- **Your instructions**:
Pull out every row below and copy each one word for word, with no changes.

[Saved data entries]
+--
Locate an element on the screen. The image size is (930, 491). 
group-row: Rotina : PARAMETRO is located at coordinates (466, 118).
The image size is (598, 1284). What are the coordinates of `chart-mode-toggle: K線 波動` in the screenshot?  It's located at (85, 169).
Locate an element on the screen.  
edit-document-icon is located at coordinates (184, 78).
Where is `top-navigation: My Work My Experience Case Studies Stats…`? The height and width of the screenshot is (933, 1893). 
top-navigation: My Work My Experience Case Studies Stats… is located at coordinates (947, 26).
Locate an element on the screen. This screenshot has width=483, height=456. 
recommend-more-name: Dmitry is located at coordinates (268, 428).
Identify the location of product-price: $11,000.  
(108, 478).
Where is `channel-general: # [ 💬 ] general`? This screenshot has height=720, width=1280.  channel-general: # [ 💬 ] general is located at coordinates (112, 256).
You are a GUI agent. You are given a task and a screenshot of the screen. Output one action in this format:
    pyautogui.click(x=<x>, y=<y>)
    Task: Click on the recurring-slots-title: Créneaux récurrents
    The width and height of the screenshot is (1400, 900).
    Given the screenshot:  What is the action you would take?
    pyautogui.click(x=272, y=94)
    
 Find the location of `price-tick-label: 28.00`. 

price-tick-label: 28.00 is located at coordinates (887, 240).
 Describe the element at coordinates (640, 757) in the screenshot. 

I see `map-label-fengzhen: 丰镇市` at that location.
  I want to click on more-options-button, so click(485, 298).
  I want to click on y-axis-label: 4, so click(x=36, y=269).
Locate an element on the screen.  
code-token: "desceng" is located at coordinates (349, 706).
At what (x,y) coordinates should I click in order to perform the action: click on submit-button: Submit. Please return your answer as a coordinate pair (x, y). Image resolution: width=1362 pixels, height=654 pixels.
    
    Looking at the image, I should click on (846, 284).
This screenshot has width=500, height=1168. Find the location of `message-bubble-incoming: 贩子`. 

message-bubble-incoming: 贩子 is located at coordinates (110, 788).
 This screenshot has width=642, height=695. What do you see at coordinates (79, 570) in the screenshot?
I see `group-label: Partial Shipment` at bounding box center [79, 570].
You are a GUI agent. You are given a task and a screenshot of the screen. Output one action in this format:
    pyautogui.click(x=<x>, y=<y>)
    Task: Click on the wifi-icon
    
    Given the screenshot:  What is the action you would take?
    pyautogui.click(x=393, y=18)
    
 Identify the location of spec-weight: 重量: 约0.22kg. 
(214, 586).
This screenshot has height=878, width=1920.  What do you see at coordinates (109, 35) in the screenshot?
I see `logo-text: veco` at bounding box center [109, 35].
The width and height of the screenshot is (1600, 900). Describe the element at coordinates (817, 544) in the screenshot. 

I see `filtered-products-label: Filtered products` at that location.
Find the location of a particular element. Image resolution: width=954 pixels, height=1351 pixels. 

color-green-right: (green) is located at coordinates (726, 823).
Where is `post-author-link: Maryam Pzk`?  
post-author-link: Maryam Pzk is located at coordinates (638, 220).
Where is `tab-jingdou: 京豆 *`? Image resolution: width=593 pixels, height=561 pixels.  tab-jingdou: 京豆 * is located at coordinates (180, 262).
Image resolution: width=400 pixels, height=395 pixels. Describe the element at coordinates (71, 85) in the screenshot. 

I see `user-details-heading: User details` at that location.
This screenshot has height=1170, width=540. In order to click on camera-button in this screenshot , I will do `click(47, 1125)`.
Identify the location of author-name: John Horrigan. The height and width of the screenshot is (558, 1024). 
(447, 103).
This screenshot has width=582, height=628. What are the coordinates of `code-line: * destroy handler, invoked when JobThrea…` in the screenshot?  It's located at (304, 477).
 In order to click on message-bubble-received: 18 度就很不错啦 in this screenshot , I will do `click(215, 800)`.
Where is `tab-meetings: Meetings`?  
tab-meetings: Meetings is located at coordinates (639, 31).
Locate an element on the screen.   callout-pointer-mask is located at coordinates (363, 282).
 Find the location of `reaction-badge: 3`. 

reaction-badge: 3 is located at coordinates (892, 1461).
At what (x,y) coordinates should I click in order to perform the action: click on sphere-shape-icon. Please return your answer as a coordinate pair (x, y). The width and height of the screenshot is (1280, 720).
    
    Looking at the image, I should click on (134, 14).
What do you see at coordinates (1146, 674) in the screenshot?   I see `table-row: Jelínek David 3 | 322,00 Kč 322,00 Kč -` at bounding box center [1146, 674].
+--
- **Task response**:
Locate an element on the screen. The image size is (930, 491). 
group-row: Rotina : PARAMETRO is located at coordinates (466, 118).
The image size is (598, 1284). What are the coordinates of `chart-mode-toggle: K線 波動` in the screenshot?  It's located at (85, 169).
Locate an element on the screen.  
edit-document-icon is located at coordinates (184, 78).
Where is `top-navigation: My Work My Experience Case Studies Stats…`? The height and width of the screenshot is (933, 1893). 
top-navigation: My Work My Experience Case Studies Stats… is located at coordinates (947, 26).
Locate an element on the screen. This screenshot has width=483, height=456. 
recommend-more-name: Dmitry is located at coordinates (268, 428).
Identify the location of product-price: $11,000.  
(108, 478).
Where is `channel-general: # [ 💬 ] general`? This screenshot has height=720, width=1280.  channel-general: # [ 💬 ] general is located at coordinates (112, 256).
You are a GUI agent. You are given a task and a screenshot of the screen. Output one action in this format:
    pyautogui.click(x=<x>, y=<y>)
    Task: Click on the recurring-slots-title: Créneaux récurrents
    The width and height of the screenshot is (1400, 900).
    Given the screenshot:  What is the action you would take?
    pyautogui.click(x=272, y=94)
    
 Find the location of `price-tick-label: 28.00`. 

price-tick-label: 28.00 is located at coordinates (887, 240).
 Describe the element at coordinates (640, 757) in the screenshot. 

I see `map-label-fengzhen: 丰镇市` at that location.
  I want to click on more-options-button, so click(485, 298).
  I want to click on y-axis-label: 4, so click(x=36, y=269).
Locate an element on the screen.  
code-token: "desceng" is located at coordinates (349, 706).
At what (x,y) coordinates should I click in order to perform the action: click on submit-button: Submit. Please return your answer as a coordinate pair (x, y). Image resolution: width=1362 pixels, height=654 pixels.
    
    Looking at the image, I should click on (846, 284).
This screenshot has width=500, height=1168. Find the location of `message-bubble-incoming: 贩子`. 

message-bubble-incoming: 贩子 is located at coordinates (110, 788).
 This screenshot has width=642, height=695. What do you see at coordinates (79, 570) in the screenshot?
I see `group-label: Partial Shipment` at bounding box center [79, 570].
You are a GUI agent. You are given a task and a screenshot of the screen. Output one action in this format:
    pyautogui.click(x=<x>, y=<y>)
    Task: Click on the wifi-icon
    
    Given the screenshot:  What is the action you would take?
    pyautogui.click(x=393, y=18)
    
 Identify the location of spec-weight: 重量: 约0.22kg. 
(214, 586).
This screenshot has height=878, width=1920.  What do you see at coordinates (109, 35) in the screenshot?
I see `logo-text: veco` at bounding box center [109, 35].
The width and height of the screenshot is (1600, 900). Describe the element at coordinates (817, 544) in the screenshot. 

I see `filtered-products-label: Filtered products` at that location.
Find the location of a particular element. Image resolution: width=954 pixels, height=1351 pixels. 

color-green-right: (green) is located at coordinates (726, 823).
Where is `post-author-link: Maryam Pzk`?  
post-author-link: Maryam Pzk is located at coordinates (638, 220).
Where is `tab-jingdou: 京豆 *`? Image resolution: width=593 pixels, height=561 pixels.  tab-jingdou: 京豆 * is located at coordinates (180, 262).
Image resolution: width=400 pixels, height=395 pixels. Describe the element at coordinates (71, 85) in the screenshot. 

I see `user-details-heading: User details` at that location.
This screenshot has height=1170, width=540. In order to click on camera-button in this screenshot , I will do `click(47, 1125)`.
Identify the location of author-name: John Horrigan. The height and width of the screenshot is (558, 1024). 
(447, 103).
This screenshot has width=582, height=628. What are the coordinates of `code-line: * destroy handler, invoked when JobThrea…` in the screenshot?  It's located at (304, 477).
 In order to click on message-bubble-received: 18 度就很不错啦 in this screenshot , I will do `click(215, 800)`.
Where is `tab-meetings: Meetings`?  
tab-meetings: Meetings is located at coordinates (639, 31).
Locate an element on the screen.   callout-pointer-mask is located at coordinates (363, 282).
 Find the location of `reaction-badge: 3`. 

reaction-badge: 3 is located at coordinates (892, 1461).
At what (x,y) coordinates should I click in order to perform the action: click on sphere-shape-icon. Please return your answer as a coordinate pair (x, y). The width and height of the screenshot is (1280, 720).
    
    Looking at the image, I should click on (134, 14).
What do you see at coordinates (1146, 674) in the screenshot?   I see `table-row: Jelínek David 3 | 322,00 Kč 322,00 Kč -` at bounding box center [1146, 674].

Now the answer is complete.